PROBLEM TO SOLVE: Find all lines below containing the string "from" and return them.

Stored entries:
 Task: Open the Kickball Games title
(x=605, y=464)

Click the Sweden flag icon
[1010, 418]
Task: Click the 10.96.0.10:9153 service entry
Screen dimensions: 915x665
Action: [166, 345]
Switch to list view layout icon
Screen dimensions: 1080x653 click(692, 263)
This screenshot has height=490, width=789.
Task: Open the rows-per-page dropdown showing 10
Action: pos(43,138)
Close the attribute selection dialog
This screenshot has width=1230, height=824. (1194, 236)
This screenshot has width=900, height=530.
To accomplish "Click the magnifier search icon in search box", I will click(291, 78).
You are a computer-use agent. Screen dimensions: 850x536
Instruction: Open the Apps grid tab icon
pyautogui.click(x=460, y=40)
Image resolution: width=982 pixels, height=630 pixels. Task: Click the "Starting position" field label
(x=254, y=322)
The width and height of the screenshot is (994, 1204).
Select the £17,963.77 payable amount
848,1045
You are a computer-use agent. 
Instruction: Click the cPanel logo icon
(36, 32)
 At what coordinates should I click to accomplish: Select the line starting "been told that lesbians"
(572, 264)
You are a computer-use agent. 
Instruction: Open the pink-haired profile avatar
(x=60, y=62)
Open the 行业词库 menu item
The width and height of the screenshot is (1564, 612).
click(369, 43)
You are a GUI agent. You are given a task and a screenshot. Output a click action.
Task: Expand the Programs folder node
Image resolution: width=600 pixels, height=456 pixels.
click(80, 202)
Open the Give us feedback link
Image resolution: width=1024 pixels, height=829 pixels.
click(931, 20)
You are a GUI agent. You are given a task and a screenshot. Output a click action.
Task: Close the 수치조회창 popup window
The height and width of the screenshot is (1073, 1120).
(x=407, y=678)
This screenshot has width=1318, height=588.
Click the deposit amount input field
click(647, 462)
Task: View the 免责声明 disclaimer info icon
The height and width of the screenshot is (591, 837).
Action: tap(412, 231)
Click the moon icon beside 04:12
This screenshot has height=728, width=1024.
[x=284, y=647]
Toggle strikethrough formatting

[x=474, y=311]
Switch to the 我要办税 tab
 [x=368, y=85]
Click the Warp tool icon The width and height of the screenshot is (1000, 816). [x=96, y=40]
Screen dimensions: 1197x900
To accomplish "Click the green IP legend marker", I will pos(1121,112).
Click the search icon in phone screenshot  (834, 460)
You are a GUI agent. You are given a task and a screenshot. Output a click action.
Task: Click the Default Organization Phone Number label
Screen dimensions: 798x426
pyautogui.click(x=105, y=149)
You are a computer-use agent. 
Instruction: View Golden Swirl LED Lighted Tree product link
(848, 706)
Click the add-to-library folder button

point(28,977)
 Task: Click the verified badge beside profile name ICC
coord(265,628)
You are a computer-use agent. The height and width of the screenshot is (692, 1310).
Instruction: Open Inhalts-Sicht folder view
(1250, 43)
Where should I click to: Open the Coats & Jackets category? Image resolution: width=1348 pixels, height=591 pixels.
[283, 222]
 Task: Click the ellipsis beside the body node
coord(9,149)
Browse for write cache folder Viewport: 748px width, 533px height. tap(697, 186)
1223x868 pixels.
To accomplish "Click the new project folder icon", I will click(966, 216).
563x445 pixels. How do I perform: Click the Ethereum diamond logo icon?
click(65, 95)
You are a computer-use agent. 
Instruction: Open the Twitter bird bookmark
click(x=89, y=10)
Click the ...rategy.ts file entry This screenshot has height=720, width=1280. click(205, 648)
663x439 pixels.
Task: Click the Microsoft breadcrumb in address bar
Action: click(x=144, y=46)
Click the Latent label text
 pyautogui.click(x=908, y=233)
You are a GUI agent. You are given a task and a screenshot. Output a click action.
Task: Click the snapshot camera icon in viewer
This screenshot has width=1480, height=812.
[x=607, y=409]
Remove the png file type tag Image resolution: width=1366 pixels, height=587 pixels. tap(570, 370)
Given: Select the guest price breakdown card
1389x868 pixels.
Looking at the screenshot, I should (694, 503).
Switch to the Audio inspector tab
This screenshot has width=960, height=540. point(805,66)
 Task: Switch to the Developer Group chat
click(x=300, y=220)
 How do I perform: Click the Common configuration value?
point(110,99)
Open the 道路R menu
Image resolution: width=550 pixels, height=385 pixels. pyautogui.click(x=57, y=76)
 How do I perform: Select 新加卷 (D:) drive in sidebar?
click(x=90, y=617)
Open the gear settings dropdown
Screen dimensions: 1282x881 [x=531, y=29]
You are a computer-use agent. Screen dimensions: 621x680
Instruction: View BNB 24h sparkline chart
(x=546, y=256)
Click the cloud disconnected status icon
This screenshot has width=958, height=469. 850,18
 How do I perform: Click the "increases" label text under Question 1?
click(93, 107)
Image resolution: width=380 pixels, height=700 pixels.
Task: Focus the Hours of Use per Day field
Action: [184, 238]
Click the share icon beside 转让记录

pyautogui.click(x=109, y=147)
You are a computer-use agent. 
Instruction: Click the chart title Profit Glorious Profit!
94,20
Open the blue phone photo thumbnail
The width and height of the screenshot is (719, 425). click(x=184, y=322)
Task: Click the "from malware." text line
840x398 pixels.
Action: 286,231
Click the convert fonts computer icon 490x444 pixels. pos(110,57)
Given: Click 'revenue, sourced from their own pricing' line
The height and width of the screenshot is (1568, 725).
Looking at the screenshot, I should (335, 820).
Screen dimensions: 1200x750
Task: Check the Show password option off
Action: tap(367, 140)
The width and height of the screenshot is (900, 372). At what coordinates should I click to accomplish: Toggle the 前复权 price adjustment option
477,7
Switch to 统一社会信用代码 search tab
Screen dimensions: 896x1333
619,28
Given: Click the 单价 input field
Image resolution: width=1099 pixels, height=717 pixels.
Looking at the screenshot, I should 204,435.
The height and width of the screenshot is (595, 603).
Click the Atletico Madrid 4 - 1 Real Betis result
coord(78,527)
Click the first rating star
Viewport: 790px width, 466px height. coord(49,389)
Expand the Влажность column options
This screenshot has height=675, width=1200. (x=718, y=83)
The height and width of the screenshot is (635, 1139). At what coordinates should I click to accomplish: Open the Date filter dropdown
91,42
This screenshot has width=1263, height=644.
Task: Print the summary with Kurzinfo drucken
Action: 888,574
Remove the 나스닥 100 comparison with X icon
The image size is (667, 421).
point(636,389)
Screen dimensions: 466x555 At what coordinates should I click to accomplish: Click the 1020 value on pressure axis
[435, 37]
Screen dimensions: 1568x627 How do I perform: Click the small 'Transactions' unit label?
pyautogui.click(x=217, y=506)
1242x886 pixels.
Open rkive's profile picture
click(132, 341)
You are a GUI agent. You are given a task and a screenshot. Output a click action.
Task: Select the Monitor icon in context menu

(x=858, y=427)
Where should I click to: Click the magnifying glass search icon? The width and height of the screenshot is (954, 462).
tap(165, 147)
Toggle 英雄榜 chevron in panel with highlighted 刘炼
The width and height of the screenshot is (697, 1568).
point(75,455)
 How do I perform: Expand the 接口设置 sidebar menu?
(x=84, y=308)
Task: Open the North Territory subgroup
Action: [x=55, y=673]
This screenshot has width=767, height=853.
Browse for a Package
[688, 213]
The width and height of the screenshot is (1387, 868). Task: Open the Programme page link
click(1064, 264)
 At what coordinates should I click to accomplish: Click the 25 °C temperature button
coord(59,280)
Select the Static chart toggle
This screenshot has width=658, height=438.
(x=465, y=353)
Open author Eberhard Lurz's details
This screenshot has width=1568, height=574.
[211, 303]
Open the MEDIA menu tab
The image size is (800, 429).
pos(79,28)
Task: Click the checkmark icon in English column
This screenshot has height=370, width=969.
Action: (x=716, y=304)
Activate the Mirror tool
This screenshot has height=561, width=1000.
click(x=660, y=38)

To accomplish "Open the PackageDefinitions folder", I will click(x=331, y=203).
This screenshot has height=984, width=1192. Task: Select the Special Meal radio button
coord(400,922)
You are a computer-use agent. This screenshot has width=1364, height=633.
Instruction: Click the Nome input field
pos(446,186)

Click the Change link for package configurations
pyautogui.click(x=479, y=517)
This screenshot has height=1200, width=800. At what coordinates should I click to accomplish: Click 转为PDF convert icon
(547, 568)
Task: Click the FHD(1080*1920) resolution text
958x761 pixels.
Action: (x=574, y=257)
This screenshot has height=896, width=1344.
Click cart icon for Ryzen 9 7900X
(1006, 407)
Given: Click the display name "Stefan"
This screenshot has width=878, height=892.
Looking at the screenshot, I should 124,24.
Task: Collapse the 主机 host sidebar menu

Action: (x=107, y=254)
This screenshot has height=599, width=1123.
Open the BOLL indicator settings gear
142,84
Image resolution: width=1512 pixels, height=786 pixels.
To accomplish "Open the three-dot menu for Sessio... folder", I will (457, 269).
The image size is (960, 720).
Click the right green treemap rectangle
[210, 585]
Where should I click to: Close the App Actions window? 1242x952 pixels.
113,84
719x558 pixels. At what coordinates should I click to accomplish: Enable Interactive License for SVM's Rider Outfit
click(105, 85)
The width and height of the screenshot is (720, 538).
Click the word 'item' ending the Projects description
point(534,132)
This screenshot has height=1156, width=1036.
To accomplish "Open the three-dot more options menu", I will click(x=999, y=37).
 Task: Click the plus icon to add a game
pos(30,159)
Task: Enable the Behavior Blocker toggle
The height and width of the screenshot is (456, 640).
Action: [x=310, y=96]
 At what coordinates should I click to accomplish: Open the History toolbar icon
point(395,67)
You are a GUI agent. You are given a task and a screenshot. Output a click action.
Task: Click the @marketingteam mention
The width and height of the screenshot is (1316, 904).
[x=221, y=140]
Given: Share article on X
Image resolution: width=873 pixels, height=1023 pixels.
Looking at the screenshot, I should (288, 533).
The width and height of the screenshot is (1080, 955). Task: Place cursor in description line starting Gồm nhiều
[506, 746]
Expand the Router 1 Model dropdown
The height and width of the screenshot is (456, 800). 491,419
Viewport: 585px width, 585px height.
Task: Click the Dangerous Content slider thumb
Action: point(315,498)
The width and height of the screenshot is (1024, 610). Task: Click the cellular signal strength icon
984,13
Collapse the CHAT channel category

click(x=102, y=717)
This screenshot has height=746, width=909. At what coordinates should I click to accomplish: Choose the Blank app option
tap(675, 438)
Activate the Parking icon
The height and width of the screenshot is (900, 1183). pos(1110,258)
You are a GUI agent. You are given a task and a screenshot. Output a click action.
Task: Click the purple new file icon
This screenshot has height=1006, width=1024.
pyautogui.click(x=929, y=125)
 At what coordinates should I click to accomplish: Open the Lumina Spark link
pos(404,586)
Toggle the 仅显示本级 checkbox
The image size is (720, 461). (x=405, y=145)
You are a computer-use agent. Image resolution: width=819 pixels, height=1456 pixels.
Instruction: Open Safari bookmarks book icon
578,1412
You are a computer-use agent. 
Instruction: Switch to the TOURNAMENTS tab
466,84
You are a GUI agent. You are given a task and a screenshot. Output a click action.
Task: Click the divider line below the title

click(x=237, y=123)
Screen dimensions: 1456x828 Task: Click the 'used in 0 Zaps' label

EXPECTED ANSWER:
Task: Click the "from malware." text line
Given: Click 'revenue, sourced from their own pricing' line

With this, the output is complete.